We have a crisis in character in America because we have a crisis in meaning. We have a crisis in meaning because people are hungry and thirsty for life with God and don't know that this is what they crave, this is what they were made for. They're starving for the knowledge that life itself is not an accident, not a tale told by an idiot, full of sound and fury, and signifying nothing at the end. They need to hear what we celebrate today: that life itself is an expression of the love that is the community of the Father, Son, and Holy Spirit. They need - as you and I always need - to hear a very un-idiotic tale, the ancient story of the Creator on hands and knees in the mud, forming a body from the clay and kissing it with the breath of divine life to hear the story of humanity bearing and sharing a divine image to hear and believe that life itself is sacred because it is itself an expression of God's very being.

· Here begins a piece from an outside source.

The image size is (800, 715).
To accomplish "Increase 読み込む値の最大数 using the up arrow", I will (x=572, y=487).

Let's put this very simply. People need permission to imagine again, to take a revived imagination and experience joy and wonder at all creation, to imagine themselves as something more than their social security numbers - living, sensing, imaginative beings, every one of them an tangible expression of the love that is the center of God's life. By the way, do we routinely think of ourselves that way? When we get up in the morning, when we look at our bank accounts, when we deal with our families, do we recognize our lives as an expression of God's being? I think many of us sometimes succumb to the starvation diet of work, consume, procreate, work, consume, die. Those six steps and you're done.

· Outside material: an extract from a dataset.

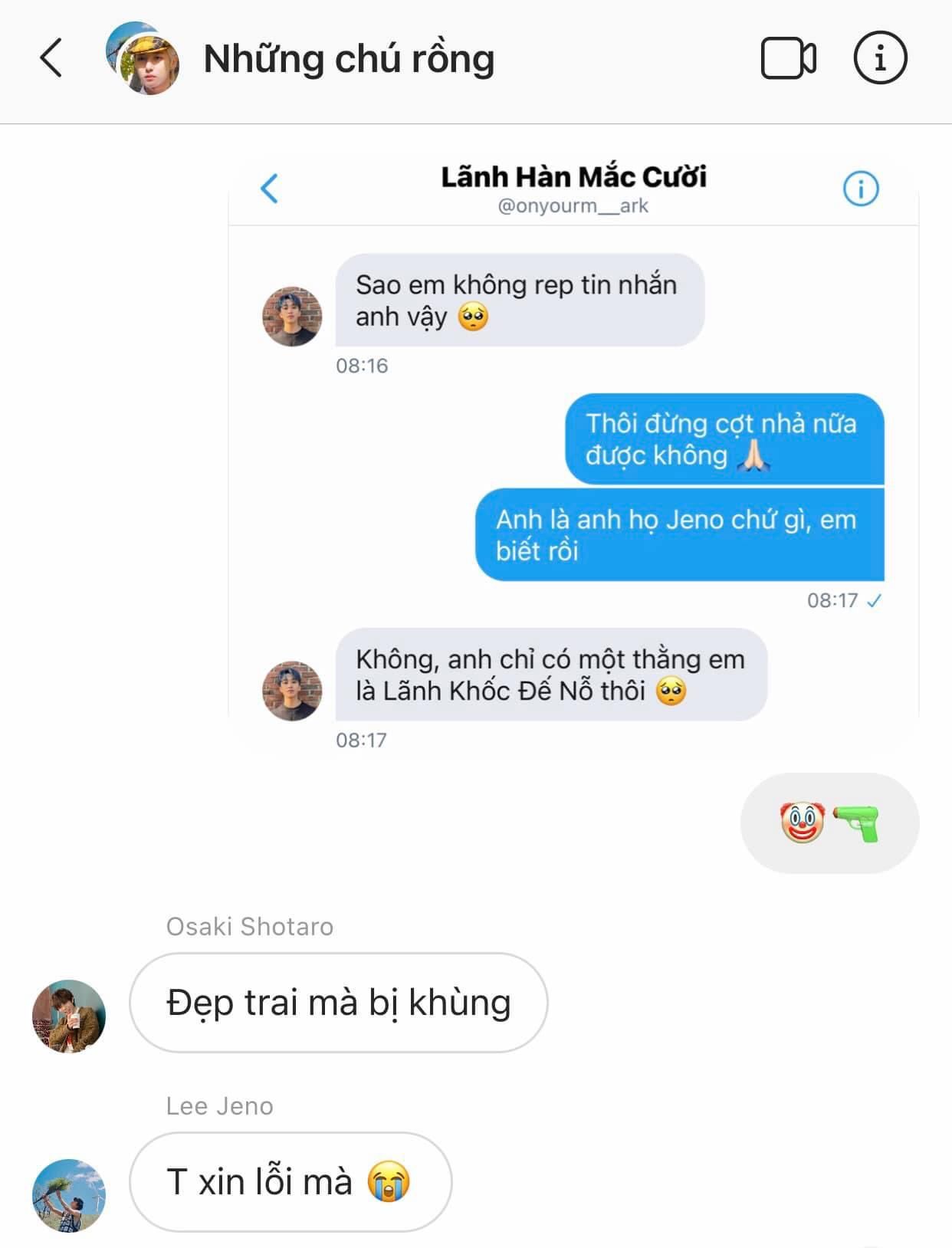The image size is (952, 1248).
Task: Start a video call
Action: coord(788,58)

When Jesus says he is the bread of life, he is trying to teach us something. We know that if we ignore physical hunger, we will die. He wants us to know just as well that if we habitually ignore spiritual hunger, our inner life will shrivel to something stale, flat, and useless. But more than that, the Lord Jesus wants us to know the richness of the life with God that he brings for us, that he gives us. He says, "I am the bread of life. The bread that I shall give for the life of the world is my flesh.

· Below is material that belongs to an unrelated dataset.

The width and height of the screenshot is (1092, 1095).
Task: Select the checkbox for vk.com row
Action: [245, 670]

You see, to eliminate all question of the value of human life, Christ came to us in our flesh. To eliminate all question of how much God loves you, Christ went to the cross, continuing to love in the face of concentrated and focused human evil. And in a universe we understand as being marked by slow decay, to show us that new life can burst forth, Jesus rose from the dead. Risen, victorious, he gives that life to us, now, at this table, in our baptism and forever. We have tasted the goodness of God in so many ways today, and in a few minutes we will taste it in the blessed sacrament of his body and blood.

Before we do that, however, we will renew the vows and covenant of baptism.

First, I have a question for the children in the soft space in front of the altar. I usually don't ask trick questions, but this is a trick question. When you pray, whose ear is closest to your mouth? We have one hand up for God. Well, I suppose. In the room you are sitting right now whose ear is closes to your mouth? That's right -- your own. And that's why we renew baptismal promises. We need to hear ourselves. We need to year two thousand of us claiming the bread of life as our own as we repeat what we believe and how we want to respond to God's love, how we will nourish and sustain our life, how we will reach to the whole world.

So today we dine as sumptuously as we can at this banquet so we will know without doubt when we leave here the riches of God's love for us, and to see how many it takes in the Diocese of Bethlehem, the 14 counties in northeast Pennsylvania.

Realizing how richly we are fed, if there is a human heart beating in us at all, the desire to share this bread with those who do not even know they are hungry cannot help bursting into flame. Imagine. Imagine what it would be to have ten thousand people sharing what we have today.

How sweet that would be. Tell what you have seen and heard.